I feel that the Americans are rather too big for their boots. (Civil servant)

The Americans are obviously becoming the Master race, whether we like it or not, so let's all begin to hero-worship them. (Designer)
The question seems to have driven the respondents to new heights of linguistic invention: "cordial detestation," "Strident vitality," "shrink into myself"--all unforgettable turns of phrase. Meanwhile, I have no idea what the sales organizer is trying to say, but I'm comfortable guessing that the designer at the end was questioned in a pub, when a few pints had blurred the lines separating sarcasm, irony, and weary cynicism.

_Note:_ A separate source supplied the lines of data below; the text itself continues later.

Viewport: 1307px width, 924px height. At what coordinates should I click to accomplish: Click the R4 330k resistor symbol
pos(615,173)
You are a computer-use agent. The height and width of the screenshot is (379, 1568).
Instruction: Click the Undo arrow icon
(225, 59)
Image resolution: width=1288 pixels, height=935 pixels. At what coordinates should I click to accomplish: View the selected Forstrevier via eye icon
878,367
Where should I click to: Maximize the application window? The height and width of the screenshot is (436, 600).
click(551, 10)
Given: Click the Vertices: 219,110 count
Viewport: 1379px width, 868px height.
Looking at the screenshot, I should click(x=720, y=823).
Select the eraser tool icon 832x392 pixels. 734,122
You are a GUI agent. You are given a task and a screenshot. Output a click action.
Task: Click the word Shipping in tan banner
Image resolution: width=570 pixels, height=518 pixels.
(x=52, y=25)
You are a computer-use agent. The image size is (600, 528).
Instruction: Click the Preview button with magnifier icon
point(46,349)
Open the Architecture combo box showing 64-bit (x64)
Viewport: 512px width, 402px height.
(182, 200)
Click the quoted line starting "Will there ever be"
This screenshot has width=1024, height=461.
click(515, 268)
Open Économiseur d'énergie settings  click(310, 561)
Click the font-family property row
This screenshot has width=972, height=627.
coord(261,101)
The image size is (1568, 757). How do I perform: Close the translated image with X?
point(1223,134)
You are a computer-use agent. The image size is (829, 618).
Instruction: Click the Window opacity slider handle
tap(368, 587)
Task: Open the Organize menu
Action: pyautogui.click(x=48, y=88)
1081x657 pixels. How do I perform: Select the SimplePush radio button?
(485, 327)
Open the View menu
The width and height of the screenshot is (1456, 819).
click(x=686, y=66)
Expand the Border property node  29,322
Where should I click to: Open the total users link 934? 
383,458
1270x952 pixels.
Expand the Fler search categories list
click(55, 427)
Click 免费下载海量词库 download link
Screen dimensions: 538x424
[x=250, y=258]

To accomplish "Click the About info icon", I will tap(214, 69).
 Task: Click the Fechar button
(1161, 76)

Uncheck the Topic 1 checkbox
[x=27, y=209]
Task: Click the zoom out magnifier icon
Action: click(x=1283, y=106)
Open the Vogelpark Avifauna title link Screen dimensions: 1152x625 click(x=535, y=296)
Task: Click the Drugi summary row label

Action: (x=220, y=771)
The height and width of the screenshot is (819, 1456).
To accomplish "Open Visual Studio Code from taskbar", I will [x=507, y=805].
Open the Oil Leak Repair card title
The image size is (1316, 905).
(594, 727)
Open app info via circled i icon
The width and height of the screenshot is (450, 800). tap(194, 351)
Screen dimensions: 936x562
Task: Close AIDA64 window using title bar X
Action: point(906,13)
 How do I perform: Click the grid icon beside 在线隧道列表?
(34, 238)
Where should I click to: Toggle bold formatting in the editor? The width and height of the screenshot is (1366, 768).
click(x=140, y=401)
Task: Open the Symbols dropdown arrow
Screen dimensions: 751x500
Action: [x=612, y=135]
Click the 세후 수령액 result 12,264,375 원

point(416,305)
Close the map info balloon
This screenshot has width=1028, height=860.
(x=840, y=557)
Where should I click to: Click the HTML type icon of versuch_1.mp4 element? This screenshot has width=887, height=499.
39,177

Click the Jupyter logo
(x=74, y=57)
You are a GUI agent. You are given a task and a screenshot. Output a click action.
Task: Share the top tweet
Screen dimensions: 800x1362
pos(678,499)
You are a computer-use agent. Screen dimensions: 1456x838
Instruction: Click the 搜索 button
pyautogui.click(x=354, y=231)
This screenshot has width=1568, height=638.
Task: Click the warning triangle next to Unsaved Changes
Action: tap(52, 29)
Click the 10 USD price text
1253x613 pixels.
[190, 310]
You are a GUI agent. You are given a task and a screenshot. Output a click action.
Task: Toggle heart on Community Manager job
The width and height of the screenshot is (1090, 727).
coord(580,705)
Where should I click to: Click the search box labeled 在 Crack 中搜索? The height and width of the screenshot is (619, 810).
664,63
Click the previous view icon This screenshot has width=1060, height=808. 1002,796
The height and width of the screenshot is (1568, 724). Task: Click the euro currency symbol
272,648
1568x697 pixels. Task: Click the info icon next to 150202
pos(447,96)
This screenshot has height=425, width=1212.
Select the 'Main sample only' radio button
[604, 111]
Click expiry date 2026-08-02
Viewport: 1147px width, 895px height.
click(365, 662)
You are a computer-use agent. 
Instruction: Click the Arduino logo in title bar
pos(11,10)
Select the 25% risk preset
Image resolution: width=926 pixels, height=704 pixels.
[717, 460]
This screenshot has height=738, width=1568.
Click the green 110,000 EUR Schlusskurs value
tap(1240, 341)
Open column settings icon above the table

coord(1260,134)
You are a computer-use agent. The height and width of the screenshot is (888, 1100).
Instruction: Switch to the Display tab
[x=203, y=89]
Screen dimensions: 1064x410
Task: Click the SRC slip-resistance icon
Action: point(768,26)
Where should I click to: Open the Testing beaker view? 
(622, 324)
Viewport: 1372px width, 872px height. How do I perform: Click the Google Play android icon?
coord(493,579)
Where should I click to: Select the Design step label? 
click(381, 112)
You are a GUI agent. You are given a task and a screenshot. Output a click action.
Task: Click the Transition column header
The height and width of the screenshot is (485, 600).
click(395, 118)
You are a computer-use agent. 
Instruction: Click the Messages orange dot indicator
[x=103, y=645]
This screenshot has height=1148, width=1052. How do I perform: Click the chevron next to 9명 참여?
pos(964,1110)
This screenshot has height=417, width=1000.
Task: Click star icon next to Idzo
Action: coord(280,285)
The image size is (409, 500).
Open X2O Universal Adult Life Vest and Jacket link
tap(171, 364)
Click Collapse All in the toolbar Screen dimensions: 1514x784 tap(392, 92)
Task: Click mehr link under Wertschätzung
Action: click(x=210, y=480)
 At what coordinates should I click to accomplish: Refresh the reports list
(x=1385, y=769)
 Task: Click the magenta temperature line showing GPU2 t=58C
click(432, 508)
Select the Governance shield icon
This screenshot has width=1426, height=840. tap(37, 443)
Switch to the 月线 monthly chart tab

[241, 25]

Together, all the anecdotes and letters and journal entries and surveys add up to one of the most vivid and engrossing histories I've ever read, almost impossible to put down, even when it comes to detailed sections about labor relations and industrial history (or the mostly incomprehensible notes on cricket). And there's more to look forward to: Kynaston's announced plan is to write three more volumes that will take the story up to the election of Margaret Thatcher--the emotional, if not necessarily the actual, death of the welfare state that we see created in this first volume--under the overall title Tales of a New Jerusalem.

Here's to him having the time and energy to maintain this level of care and craft throughout. If so, he will have created an indispensable document, a true gift both for the English and for us Anglophiles. If we're lucky, someday someone will attempt to do the same for that period of American history.